- Material for this task:
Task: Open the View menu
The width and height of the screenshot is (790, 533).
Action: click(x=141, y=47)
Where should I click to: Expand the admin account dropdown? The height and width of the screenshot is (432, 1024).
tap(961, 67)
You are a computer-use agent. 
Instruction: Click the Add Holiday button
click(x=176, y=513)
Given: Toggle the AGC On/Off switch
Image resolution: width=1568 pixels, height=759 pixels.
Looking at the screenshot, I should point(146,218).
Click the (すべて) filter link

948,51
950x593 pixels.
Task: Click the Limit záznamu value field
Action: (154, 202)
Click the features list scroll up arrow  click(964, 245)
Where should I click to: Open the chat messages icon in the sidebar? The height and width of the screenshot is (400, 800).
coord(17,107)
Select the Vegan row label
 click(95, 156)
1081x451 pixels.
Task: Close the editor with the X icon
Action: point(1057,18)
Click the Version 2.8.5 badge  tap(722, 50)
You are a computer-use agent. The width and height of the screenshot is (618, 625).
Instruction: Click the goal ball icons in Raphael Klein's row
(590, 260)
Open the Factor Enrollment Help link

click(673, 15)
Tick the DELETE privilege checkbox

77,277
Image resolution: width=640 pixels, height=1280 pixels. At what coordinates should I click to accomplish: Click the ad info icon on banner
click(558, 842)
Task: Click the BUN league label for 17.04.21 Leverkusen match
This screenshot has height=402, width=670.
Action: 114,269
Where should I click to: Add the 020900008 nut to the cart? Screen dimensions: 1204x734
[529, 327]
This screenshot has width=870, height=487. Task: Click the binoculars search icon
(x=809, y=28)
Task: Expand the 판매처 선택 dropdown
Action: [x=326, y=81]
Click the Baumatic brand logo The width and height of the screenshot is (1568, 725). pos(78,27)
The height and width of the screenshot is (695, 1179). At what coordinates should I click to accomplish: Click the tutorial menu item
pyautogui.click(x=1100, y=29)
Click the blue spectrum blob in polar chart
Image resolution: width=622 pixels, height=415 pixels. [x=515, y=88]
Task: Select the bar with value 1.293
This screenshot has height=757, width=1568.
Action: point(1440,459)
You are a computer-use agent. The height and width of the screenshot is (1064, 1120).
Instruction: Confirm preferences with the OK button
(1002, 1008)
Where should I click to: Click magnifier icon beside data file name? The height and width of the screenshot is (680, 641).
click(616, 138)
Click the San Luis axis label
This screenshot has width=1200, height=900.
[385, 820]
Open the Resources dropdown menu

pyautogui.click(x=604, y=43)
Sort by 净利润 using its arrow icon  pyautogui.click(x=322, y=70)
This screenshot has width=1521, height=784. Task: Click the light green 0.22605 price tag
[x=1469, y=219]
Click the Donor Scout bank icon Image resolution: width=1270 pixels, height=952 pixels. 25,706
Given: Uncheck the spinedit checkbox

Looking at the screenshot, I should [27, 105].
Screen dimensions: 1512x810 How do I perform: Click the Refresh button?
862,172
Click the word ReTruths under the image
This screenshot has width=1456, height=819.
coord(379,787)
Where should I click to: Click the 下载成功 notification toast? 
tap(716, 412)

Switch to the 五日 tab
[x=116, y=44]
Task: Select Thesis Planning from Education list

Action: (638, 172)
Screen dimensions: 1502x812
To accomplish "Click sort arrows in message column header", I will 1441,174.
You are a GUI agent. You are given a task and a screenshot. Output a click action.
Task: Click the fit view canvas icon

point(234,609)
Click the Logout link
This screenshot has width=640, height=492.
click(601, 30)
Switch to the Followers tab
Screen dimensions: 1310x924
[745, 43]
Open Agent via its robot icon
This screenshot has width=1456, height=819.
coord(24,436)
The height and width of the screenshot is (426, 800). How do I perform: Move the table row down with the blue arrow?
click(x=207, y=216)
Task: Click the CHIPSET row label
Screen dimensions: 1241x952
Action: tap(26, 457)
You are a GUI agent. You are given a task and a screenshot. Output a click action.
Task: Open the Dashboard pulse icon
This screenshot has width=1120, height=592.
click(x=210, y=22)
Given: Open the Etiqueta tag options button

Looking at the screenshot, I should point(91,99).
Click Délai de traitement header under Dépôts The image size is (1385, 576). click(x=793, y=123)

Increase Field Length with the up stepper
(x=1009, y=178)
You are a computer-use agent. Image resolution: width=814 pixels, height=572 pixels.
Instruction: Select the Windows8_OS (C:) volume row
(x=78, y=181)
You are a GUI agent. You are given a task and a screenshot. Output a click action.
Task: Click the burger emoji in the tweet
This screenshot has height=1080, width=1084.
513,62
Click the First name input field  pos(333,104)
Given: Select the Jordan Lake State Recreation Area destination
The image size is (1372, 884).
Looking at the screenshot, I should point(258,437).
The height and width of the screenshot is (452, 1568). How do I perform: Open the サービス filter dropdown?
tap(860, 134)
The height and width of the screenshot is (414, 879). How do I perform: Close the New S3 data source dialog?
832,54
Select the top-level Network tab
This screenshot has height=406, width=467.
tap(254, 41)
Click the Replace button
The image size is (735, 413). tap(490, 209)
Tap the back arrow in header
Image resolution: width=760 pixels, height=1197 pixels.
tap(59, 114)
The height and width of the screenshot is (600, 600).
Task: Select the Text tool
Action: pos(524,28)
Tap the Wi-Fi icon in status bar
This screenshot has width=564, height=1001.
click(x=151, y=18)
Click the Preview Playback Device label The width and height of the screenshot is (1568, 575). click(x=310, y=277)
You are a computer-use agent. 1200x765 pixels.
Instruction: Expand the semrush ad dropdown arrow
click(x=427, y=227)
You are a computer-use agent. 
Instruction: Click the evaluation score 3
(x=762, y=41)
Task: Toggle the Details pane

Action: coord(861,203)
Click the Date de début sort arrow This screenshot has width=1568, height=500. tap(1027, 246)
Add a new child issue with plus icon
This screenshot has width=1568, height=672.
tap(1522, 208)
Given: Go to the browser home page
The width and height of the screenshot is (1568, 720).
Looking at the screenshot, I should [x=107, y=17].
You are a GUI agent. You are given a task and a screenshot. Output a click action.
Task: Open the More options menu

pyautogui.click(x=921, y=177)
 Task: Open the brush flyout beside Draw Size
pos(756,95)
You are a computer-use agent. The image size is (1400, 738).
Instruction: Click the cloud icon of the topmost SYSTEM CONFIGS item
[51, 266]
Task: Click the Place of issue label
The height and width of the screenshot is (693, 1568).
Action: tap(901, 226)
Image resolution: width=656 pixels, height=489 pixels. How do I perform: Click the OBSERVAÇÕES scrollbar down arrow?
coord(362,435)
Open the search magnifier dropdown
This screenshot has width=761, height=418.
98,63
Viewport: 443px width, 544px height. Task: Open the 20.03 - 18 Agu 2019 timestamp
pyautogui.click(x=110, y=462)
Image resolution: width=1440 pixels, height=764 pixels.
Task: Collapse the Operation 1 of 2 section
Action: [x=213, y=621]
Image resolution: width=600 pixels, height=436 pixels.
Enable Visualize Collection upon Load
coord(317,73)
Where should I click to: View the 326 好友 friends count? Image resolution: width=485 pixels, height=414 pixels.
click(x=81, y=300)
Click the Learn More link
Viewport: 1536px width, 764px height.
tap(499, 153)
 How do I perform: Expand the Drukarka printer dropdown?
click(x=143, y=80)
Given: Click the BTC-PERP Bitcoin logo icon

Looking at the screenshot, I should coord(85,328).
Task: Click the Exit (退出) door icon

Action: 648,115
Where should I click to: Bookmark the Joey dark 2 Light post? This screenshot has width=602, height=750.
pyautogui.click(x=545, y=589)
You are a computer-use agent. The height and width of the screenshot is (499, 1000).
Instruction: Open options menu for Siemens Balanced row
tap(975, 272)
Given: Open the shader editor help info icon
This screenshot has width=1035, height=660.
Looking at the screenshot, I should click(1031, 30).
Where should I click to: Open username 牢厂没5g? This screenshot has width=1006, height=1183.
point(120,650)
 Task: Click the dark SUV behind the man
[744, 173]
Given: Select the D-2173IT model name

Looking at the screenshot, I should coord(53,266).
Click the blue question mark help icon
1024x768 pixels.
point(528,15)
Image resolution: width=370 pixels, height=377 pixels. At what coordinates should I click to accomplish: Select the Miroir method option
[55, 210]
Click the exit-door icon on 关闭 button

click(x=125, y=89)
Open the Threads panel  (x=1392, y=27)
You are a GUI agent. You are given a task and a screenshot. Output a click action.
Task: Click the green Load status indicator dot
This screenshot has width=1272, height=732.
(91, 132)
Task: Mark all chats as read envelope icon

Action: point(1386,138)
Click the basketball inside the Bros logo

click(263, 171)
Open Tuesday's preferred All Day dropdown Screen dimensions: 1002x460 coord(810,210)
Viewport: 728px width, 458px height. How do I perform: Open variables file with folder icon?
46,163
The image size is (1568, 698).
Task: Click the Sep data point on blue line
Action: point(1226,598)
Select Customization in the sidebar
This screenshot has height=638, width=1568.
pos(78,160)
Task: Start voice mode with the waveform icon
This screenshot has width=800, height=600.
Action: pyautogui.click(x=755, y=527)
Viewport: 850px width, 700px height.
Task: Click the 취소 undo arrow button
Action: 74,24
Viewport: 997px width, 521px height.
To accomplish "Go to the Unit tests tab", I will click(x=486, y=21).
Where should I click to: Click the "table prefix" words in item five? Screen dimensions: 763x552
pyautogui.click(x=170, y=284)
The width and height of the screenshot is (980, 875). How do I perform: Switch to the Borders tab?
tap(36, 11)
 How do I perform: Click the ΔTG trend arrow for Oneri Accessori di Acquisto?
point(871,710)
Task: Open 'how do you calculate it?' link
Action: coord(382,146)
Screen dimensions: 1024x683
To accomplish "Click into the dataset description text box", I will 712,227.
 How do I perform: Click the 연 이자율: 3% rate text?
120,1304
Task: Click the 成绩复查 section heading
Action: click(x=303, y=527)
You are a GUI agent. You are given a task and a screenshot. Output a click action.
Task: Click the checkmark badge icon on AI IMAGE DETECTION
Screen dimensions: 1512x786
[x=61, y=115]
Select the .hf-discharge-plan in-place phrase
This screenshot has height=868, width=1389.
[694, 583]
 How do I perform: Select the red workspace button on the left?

- Activity:
Every line containing the string "under" should be pulled from the listing and copied.

- The answer:
Click the word ReTruths under the image
Click Délai de traitement header under Dépôts The image size is (1385, 576). click(x=793, y=123)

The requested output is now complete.